Title: Sensitivity of model parameterizations for simulated latent heat flux at the snow surface for complex mountain sites Authors
Submitted to: Hydrological Processes
Publication Type: Peer Reviewed Journal
Publication Acceptance Date: October 8, 2012
Publication Date: January 30, 2014
Repository URL: http://handle.nal.usda.gov/10113/58307
Citation: Reba, M.L., Marks, D.G., Link, T., Pomeroy, J., Winstral, A.H. 2014. Sensitivity of model parameterizations for simulated latent heat flux at the snow surface for complex mountain sites. Hydrological Processes. 28:868-881. Interpretive Summary: Accurate modeling of the seasonal snow cover in regions of western North America is important for water resources management, where snow can constitute approximately 50-70% of water resources. Improvements in modeling seasonal snow cover may improve the management of this over-allocated resource. Snow melt is dominated by radiation followed by turbulent fluxes. Turbulent fluxes are made up of sensible and latent heat flux. Latent heat flux is the energy associated with a change in phase and is significant during rain-on-snow events. Projected climate change suggests an increase in the frequency of rain-on-snow events. The measurement of turbulent fluxes over snow is generally difficult and even more complex in mountainous regions. Parameters associated with the calculation of latent heat flux were determined using measured values from eddy covariance (EC) sensors at two sites over snow in a mountainous region. Accuracy of simulated snow water equivalent was retained while parameters for latent heat flux were optimized. Optimal roughness length and snow model active layer thickness at the two study sites were determined for the snow season. Point modeling was used to determine the optimal parameters, which were linked to vegetation and site characteristics. Future work will incorporate site characteristics for distributed modeling of the seasonal snow cover.
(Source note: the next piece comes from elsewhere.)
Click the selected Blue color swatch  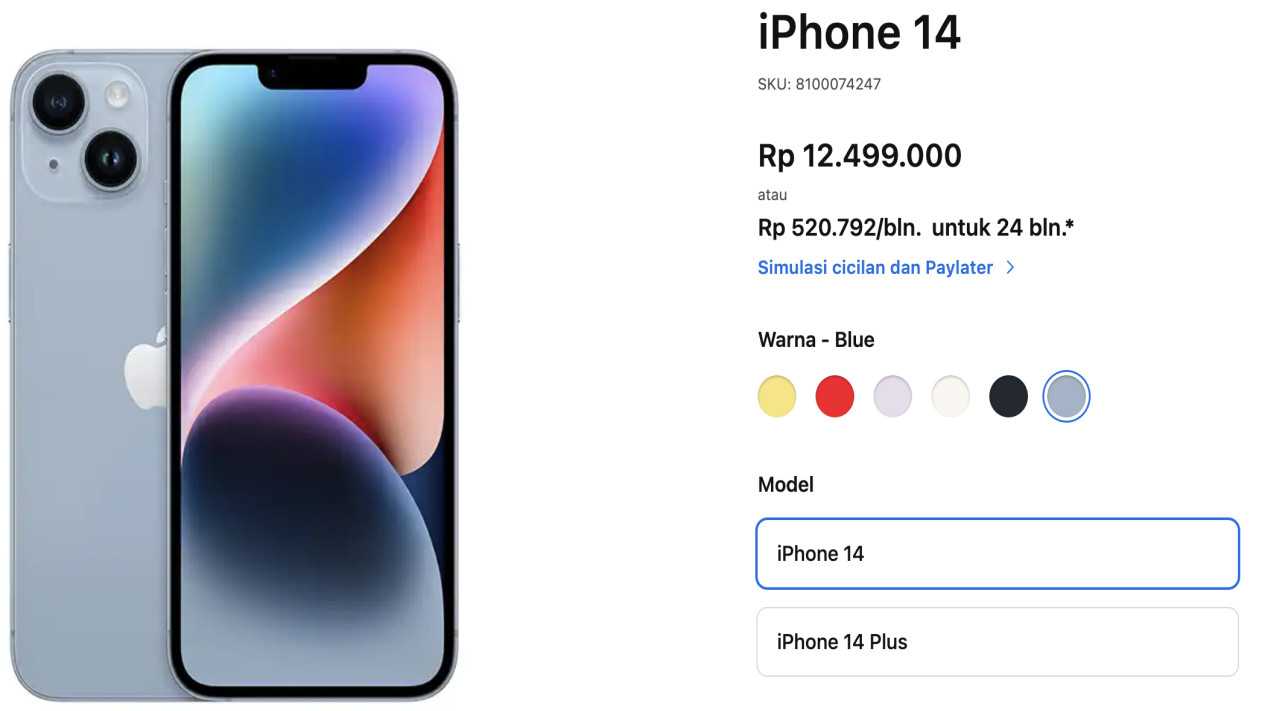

Technical Abstract: The snowcover energy balance is typically dominated by net radiation and sensible and latent heat fluxes. Validation of the two latter components is rare and often difficult to undertake at complex mountain sites. Latent heat flux, the focus of this paper, is the primary coupling mechanism between the snow surface and the atmosphere. It accounts for the critical exchange of mass (sublimation or condensation), along with the associated snowcover energy loss or gain. Measured and modeled latent heat fluxes at a wind-exposed and a wind-sheltered site were compared in order to evaluate temporal variability in model parameters. A well-tested and validated snowcover energy balance model, Snobal, was selected for this comparison because of previously successful applications of the model at these sites, and because of the adjustability of the parameters specific to latent heat transfer within the model. Simulated latent heat flux and snow water equivalent (SWE) were not sensitive to different formulations of the stability profile functions associated with heat transfer calculations. The model parameters of snow surface roughness length and active snow layer thickness were used to improve latent heat flux simulations while retaining accuracy in the simulation of the snow water equivalent. Optimal parameters for simulated latent heat flux and SWE were found at the exposed site with a shorter roughness length and thicker active layer, and at the sheltered site with a longer roughness length and thinner active layer. These findings were linked to physical characteristics of the study sites and could be incorporated into the spatially distributed version of the model Isnobal by allowing critical parameters to vary over the modeling domain.